→ **Goal of the exercise**:
Once the line containing "The width and height of the screenshot is (734, 734)." is found in the entries below, restate it and each following line word for word, stopping after the line containing "Task: Click the circled 5 marker beside 26970".

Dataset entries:
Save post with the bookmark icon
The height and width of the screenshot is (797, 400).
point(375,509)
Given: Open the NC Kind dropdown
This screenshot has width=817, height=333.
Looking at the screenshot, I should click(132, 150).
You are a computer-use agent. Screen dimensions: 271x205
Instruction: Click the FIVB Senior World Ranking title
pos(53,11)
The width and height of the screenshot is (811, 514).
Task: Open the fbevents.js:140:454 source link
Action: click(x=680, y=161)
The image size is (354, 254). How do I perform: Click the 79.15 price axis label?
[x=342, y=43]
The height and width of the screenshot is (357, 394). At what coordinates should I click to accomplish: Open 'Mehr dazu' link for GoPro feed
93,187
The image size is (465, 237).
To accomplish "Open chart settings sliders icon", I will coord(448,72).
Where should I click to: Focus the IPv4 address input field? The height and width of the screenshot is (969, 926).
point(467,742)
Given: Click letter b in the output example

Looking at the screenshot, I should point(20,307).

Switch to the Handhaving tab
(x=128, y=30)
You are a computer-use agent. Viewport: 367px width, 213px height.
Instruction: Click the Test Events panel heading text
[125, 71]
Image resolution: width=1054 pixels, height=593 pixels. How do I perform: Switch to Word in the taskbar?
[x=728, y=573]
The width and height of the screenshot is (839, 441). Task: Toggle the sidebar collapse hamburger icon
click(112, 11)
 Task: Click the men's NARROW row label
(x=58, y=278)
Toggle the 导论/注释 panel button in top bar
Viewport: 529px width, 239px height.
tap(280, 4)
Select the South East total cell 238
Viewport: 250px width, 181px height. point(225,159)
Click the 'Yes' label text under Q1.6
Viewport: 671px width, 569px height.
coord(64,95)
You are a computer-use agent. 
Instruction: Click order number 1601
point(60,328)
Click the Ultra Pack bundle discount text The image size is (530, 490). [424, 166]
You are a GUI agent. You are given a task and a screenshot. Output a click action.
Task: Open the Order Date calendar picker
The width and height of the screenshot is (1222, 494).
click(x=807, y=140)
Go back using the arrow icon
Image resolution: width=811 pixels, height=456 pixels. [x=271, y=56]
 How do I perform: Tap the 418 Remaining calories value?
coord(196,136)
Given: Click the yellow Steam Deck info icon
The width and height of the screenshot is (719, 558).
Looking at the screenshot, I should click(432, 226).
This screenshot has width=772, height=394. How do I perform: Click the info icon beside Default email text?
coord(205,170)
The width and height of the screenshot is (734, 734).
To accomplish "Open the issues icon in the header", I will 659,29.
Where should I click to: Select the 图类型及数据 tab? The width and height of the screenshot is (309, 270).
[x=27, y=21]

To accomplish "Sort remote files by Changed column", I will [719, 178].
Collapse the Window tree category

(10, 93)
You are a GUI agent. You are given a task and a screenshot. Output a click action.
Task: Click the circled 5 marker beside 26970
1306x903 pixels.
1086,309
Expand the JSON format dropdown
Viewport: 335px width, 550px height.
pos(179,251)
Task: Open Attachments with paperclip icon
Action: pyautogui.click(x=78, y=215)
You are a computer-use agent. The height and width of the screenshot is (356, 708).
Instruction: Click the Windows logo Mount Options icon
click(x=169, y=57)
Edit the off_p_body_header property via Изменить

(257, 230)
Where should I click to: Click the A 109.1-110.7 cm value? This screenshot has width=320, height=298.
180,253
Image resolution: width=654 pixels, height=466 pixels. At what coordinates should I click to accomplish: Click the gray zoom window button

→ **Reply**:
The width and height of the screenshot is (734, 734).
To accomplish "Open the issues icon in the header", I will 659,29.
Where should I click to: Select the 图类型及数据 tab? The width and height of the screenshot is (309, 270).
[x=27, y=21]

To accomplish "Sort remote files by Changed column", I will [719, 178].
Collapse the Window tree category

(10, 93)
You are a GUI agent. You are given a task and a screenshot. Output a click action.
Task: Click the circled 5 marker beside 26970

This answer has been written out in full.